En contraste y como primer paso hacia la superación de este aciago escenario, se yergue la urgente necesidad de rescatar la universidad como espacio privilegiado para la teoría. Teorizar es mirar desde afuera. Pero no sólo consiste en ver por ver, sino también tiene un sentido práctico: vigilar. Por eso, el theorein se relaciona con el mirar examinando en vistas de un fin. Para Aristóteles por ejemplo, la vida teorética es también una praxis. Pero no al modo del funcionario que hace cumplir las reglas, sino en el sentido que la vida del filósofo implica la práctica de la contemplación. La universidad, sin más restricciones que la búsqueda de la verdad, se opone a la simple erudición, al cientifismo o “pseudociencia”, en pocas palabras, a la suplantación de la filosofía por “filodoxa”.

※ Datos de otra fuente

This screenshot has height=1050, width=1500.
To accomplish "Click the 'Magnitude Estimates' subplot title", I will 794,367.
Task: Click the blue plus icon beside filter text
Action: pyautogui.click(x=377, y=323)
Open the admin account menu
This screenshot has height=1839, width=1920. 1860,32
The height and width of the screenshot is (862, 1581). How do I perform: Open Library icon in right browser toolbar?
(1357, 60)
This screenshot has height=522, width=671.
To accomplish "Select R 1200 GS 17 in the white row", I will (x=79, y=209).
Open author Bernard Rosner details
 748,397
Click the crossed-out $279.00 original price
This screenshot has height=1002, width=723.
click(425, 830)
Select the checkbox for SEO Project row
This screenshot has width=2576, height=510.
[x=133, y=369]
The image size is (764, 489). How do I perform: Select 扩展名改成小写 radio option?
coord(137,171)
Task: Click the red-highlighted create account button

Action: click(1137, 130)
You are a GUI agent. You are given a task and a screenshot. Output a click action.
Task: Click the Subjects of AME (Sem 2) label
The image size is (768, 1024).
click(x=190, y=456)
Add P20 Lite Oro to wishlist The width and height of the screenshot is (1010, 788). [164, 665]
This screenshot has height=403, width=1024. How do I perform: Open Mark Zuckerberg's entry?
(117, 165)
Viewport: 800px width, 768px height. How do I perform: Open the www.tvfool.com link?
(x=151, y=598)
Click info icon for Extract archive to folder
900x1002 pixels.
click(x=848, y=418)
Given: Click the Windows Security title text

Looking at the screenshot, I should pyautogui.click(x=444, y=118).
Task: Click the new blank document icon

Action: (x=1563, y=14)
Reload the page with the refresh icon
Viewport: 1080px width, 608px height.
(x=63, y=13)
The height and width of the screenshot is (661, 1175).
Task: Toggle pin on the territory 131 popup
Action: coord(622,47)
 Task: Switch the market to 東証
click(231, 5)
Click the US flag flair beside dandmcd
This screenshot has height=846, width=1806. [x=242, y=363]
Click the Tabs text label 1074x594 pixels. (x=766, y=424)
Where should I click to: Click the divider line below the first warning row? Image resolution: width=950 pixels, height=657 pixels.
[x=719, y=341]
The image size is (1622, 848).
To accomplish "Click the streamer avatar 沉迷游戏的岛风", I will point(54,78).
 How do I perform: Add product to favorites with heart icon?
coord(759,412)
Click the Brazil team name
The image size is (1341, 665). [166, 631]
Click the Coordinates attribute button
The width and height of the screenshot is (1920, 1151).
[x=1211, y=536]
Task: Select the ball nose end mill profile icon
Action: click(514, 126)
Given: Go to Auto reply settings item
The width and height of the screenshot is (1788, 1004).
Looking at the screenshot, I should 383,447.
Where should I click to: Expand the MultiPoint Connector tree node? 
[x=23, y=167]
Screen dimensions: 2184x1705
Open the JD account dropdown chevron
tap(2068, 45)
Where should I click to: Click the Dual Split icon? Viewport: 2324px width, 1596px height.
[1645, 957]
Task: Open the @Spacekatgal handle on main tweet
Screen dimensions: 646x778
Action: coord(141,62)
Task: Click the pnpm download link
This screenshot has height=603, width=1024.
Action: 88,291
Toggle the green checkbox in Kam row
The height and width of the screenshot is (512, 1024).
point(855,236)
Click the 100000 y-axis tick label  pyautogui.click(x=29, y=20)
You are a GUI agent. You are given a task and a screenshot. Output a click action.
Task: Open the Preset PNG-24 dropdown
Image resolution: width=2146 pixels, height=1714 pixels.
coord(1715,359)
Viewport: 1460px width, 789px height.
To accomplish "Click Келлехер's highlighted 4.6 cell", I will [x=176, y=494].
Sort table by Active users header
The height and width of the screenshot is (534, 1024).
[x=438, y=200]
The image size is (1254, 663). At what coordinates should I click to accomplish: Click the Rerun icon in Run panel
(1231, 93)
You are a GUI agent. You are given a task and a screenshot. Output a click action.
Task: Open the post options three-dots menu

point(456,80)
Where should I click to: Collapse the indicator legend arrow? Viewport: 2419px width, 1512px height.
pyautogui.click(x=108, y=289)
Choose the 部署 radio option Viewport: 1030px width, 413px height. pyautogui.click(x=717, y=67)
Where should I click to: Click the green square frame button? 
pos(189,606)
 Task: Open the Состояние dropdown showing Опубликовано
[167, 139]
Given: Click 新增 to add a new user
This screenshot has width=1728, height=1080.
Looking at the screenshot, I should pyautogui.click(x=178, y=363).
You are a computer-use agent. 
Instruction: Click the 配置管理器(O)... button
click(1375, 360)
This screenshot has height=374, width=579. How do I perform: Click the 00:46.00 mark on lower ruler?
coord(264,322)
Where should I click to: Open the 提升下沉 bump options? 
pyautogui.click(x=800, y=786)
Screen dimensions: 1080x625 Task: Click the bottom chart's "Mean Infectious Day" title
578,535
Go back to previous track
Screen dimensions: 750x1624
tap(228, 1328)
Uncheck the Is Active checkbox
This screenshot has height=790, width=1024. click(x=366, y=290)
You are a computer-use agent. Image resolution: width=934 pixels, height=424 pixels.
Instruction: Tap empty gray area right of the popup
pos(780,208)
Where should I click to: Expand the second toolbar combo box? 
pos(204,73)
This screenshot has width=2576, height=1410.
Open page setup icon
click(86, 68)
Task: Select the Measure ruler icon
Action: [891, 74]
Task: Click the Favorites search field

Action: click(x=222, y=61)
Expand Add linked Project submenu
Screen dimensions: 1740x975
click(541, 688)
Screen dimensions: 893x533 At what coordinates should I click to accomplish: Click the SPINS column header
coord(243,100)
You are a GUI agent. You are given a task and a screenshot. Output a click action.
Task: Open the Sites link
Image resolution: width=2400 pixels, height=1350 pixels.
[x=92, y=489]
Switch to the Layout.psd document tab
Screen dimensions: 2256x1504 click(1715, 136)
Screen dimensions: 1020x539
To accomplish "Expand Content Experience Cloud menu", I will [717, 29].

“Los genios superiores no se distinguen por la mucha abundancia de las ideas, sino en que están en posesión de algunas capitales, anchurosas, donde hacen caber al mundo. El ave rastrera se fatiga revoloteando y recorre mucho terreno y no sale de la angostura y sinuosidad de los valles; el águila remonta su majestuoso vuelo, posa en la cumbre de los Alpes, y desde allí contempla las montañas, los valles, la corriente de los ríos, divisa vastas llanuras pobladas de ciudades y amenizadas con deliciosas vegas, galanas praderas, ricas y variadas mieses” (J. Balmes, El Criterio, XVI, 7).

En suma, la “lógica del cliente” no se contrarresta con más ideología, sino, por el contrario, abriendo espacio al saber liberal y desinteresado, a la contemplación desde las altas cumbres. Siguiendo a Jaime Balmes: “en este siglo de metálico y de goces, de dinero, placer y confort, en que las fuerzas del espíritu, la ciencia y el saber, se desarrollan sólo al servicio de la técnica y el mercado, falta meditar sobre la grandeza del hombre, su origen y su destino”.

Nota: Este artículo fue originalmente publicado por el Centro de Estudios Cultura y Sociedad.